Die „Grünen Daumen“ unserer Stadt
Hinter den Kulissen der Stadtgärtnerei
Im Frühling 2020 von Dr. Wilhelm Mair
Wenn nach einem langen Winter die grauen Straßen quasi über Nacht wieder bunt werden, dann wissen die Meranerinnen und Meraner: Da waren die Stadtgärtner am Werk. Anni Schwarz, gelernte Forstwirtin, hat seit 2002 die Leitung der Stadtgärtnerei inne und bewältigt mit zwei Verwaltungskräften und den drei Vorarbeitern Luca Zambarda, Marco Formolo und Andreas Spöttl organisatorisch den im Laufe der Zeit stark erweiterten Aufgabenbereich. Sie kümmern sich mit 26 Gärtnern mit verschiedener Ausbildung und Spezialisierung sowie mit 6 Personen aus verschiedenen Sozialprojekten darum, dass im öffentlichen Grünraum immer etwas blüht und duftet und alles sauber und ordentlich aussieht. Doch dies ist nur ein Teil der vielfältigen Arbeit, die von den grünen Experten zu leisten ist. Hinzu kommt die Pflege und Kontrolle des öffentlichen Baumbestands und die Pflege, Planung und Projektierung von Grünzonen, Parkanlagen und Promenaden, Geh-, Spazier- und Wanderwegen und Kinderspielplätzen, um nur einige Beispiele zu nennen.
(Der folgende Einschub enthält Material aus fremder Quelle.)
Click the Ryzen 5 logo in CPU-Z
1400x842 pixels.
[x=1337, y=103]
Nicht zu vergessen ist auch die Verwaltungstätigkeit, die z. B. die fachtechnische Beurteilung im Rahmen der Baumschutzverordnung oder Stellungnahmen zu Bauvorhaben umfasst. Das klingt nach viel Arbeit – ist es auch. Aber die Stadtgärtner bringen für ihre Aufgaben viel Herzblut auf. Was dabei über allem steht, ist der Anspruch, sich neben der Sicherheit der Bürgerinnen und Bürger und der Verschönerung des Stadtbildes stets besonders für Arten-, Natur- und Klimaschutz einzusetzen.
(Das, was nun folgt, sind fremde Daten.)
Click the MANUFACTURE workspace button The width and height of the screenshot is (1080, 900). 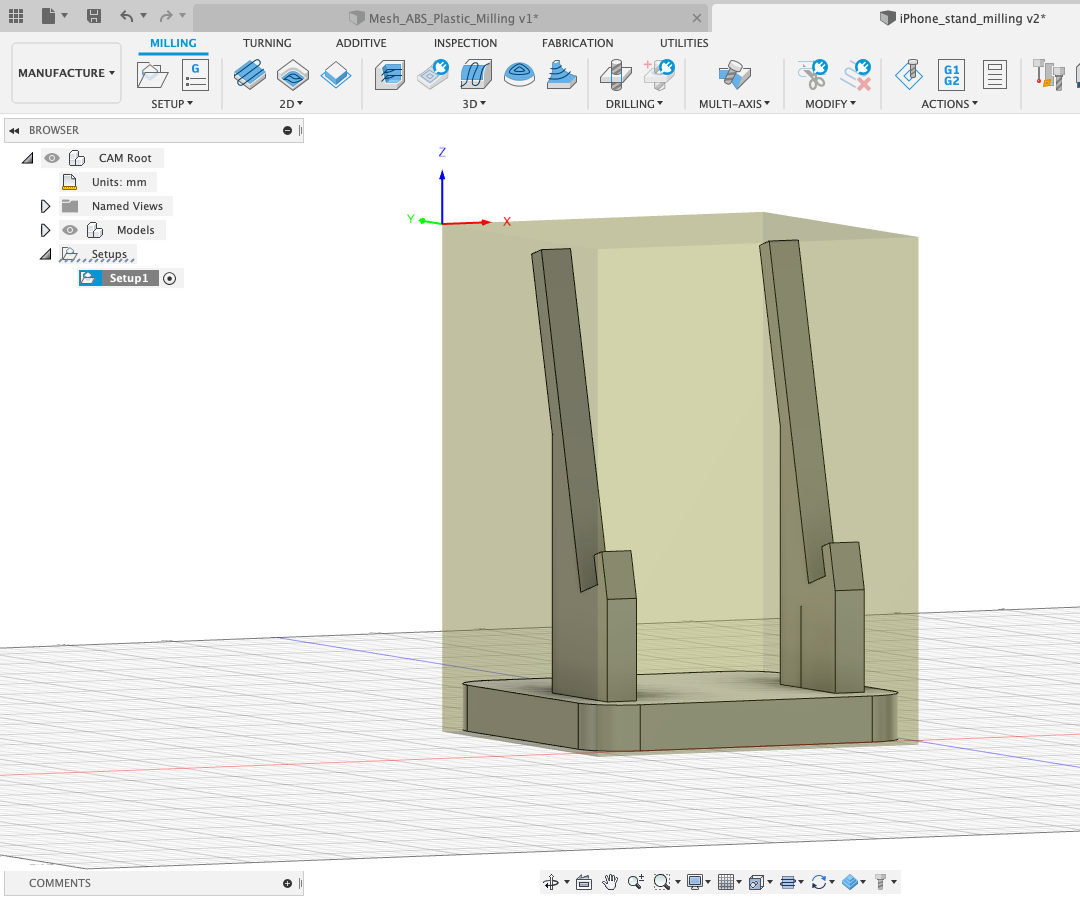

Neuer Sitz und neue Herausforderungen
Seit 1930 ist die Stadtgärtnerei eine Einrichtung der Gemeinde. Im August 2018 haben die Verwaltungsmitarbeiter und die Techniker der Meraner Stadtgärtnerei ihre Arbeitsplätze im neuen Sitz an der Kuperionstraße Nr. 17 bezogen, die Gärtner hingegen ihr provisorisches Quartier beim ehemaligen Depot „Agostini“ am Rennstallweg. An der Kuperionstraße müssen nämlich noch die Garagen für die Dienstfahrzeuge und die Lagerräume errichtet werden. Diese sollen in Kürze fertiggestellt werden. Die Gewächshäuser der Stadtgärtnerei sind hingegen weiterhin in Gratsch geblieben. Während der gesamte Fuhrpark und der Großteil des Dekorationsmaterials in Untermais untergebracht ist, gilt der Sitz in Gratsch nach wie vor als Produktionsstätte der gesamten Zierblumen und -pflanzen, mit welchen jedes Jahr die Beete der Stadt geschmückt werden. Die Anlage wurde kürzlich durch die Errichtung eines neuen Gewächshauses wieder auf Vordermann gebracht. Der Bau des externen Stützpunktes mit Aufladestationen, Magazin und Garage für die elektrischen Fahrzeuge, die auf dem Tappeinerweg und in der Gilfpromenade im Einsatz sind und die beim Kiosk beim Steinernen Steg realisiert werden soll, wird demnächst abgeschlossen sein.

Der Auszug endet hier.